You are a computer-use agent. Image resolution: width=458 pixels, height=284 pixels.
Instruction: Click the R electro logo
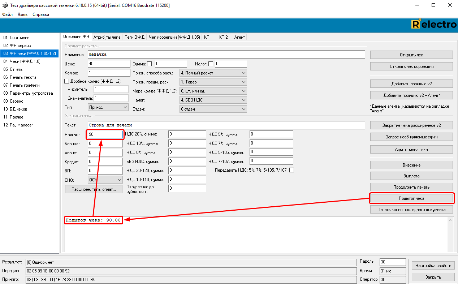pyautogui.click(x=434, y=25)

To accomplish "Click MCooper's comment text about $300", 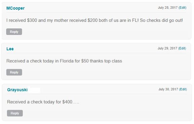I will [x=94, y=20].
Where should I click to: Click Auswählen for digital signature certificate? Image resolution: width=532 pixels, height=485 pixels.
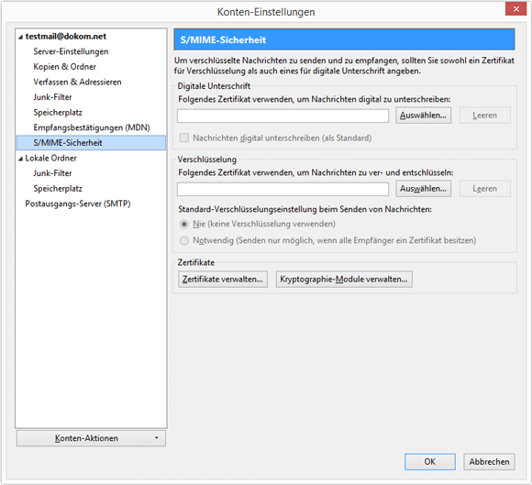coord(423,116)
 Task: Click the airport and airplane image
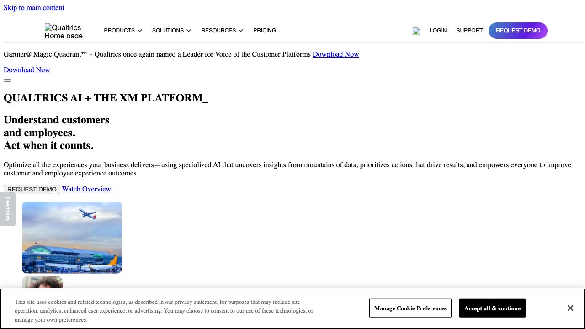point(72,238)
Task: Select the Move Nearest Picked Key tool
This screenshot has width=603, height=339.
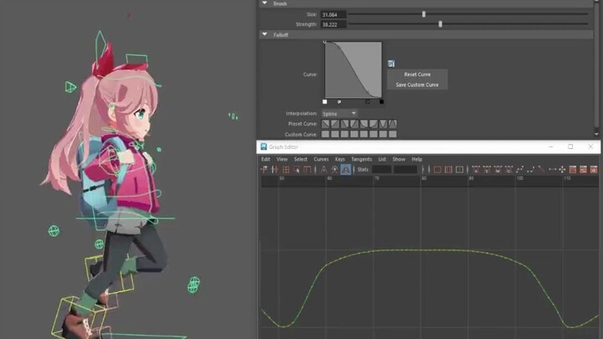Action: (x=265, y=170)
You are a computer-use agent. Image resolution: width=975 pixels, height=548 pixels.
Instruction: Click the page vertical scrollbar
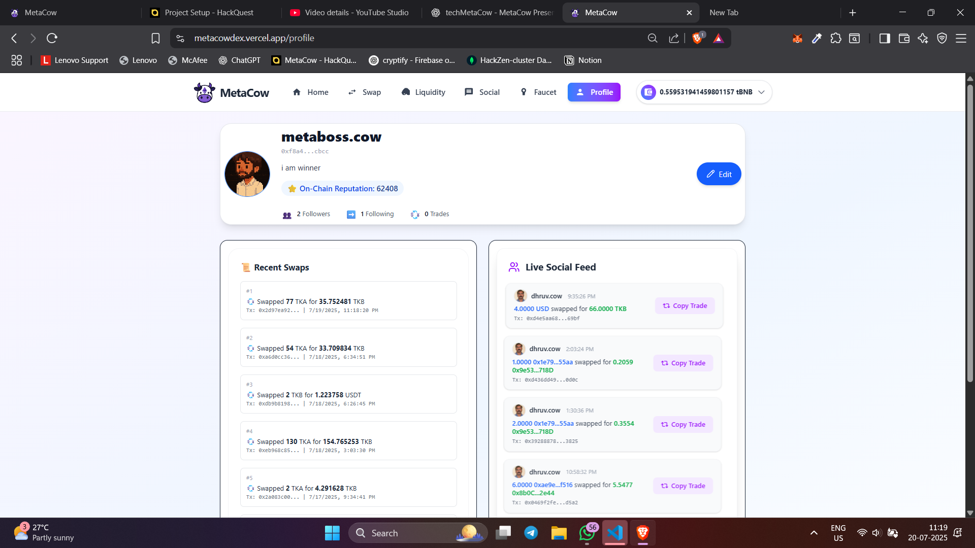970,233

══════════════════════════════

Copy the records word for word, from the line containing "Where should I" through the last line of the records, and leave the pictures out.

Where should I click to: Click Auswählen for digital signature certificate? Image resolution: width=532 pixels, height=485 pixels.
coord(423,116)
 Task: Click the airport and airplane image
point(72,238)
Task: Select the Move Nearest Picked Key tool
This screenshot has width=603, height=339.
Action: (x=265, y=170)
You are a computer-use agent. Image resolution: width=975 pixels, height=548 pixels.
Instruction: Click the page vertical scrollbar
970,233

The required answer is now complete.